- Extracted text
##########
You are here: American University Centers Latin American and Latino Studies Message from the Director

Dear CLALS Friends,
 
I would like to take a moment here between semesters to remind our colleagues, partners, students, alumni, and other friends what CLALS is all about, as well as share some exciting announcements. 
 
At the core of the Center’s mission is to do work that creates positive change in the world. We carry out projects on politics and governance, the environment, democracy building and democratic threats across the Americas, migration paths, and immigrant integration into cities and towns, tackling the challenges our world faces and informing new approaches to solving them. We conduct applied research and often work with community partners. At the Immigration Lab, we work with colleagues and students to understand immigration from around the world, including El Salvador, Cuba, Ecuador, Afghanistan, and Ukraine. 
 
To achieve this mission, we work with over 80 faculty affiliates from all schools and colleges across campus. We hire undergraduate, master’s, and doctoral students as research assistants from all schools and majors, as well as host interns, fellows, Fulbright, and international visiting scholars from around the world. Much of our work is funded thanks to external sponsors and philanthropic investments, and increasingly, AU’s alumni and friends who understand that our work creates change.
##########
- Data to examine
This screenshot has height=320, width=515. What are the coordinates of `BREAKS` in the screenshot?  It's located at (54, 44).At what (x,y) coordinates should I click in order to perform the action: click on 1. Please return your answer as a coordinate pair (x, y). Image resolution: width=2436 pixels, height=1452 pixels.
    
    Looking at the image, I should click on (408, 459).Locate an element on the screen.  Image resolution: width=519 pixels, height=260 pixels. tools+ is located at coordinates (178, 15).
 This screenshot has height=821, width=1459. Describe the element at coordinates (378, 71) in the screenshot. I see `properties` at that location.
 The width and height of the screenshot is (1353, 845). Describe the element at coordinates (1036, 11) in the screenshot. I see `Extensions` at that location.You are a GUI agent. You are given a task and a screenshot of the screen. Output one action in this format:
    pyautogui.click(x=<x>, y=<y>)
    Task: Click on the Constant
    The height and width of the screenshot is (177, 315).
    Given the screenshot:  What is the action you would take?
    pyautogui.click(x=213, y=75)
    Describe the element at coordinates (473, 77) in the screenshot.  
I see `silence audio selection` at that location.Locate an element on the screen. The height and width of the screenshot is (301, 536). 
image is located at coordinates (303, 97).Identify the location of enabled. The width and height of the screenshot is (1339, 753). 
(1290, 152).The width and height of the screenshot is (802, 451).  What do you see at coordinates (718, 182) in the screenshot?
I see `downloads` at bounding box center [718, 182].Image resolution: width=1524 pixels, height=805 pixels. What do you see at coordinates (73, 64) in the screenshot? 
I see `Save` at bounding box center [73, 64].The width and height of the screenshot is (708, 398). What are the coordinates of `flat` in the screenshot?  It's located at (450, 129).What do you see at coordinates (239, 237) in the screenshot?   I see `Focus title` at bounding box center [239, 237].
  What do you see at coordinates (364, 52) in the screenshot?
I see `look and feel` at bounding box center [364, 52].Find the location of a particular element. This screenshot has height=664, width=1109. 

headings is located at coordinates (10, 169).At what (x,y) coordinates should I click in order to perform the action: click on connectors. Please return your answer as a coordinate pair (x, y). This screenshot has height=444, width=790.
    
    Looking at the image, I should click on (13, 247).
##########
- Tasks to carry out
1) Translate this sentence from the CLALS director's message into Spanish: "We conduct applied research and often work with community partners."
2) Write the next part of the CLALS director's message, picking up after its last sentence.

- Answers
1) Realizamos investigación aplicada y a menudo trabajamos con socios comunitarios.

2)
Our main goal at the Center is to inform the public and policymakers about pressing issues and new developments, using a deep understanding of history and local context. I see my work partly as being a cultural broker or cultural translator acting as a bridge between different publics, with CLALS being a forum to hold these discussions. At the Immigration Lab, we translate research for non-academic audiences, hosting scholars who can explain contemporary immigration in its proper scale and proportion.
 
I often speak to the news media, bringing an expert understanding of issues around borders, immigration, asylum-seeking, and human mobility. Often, I contextualize U.S. political news for Spanish-speaking audiences in the U.S., Latin America, and Spain — and in other outlets across the world like France24, the Arabic version of Voice of America, the BBC, or Brazilian outlets. The Center and the Immigration Lab also have popular blogs where we analyze, in an accessible way, topics of the day and ongoing challenges. We publish working papers, open-access journal articles, and books like “Reunited,” our most recent work on the causes and effects of family separation due to immigration laws. We also help young researchers who work with us long-term to get their policy-relevant work published.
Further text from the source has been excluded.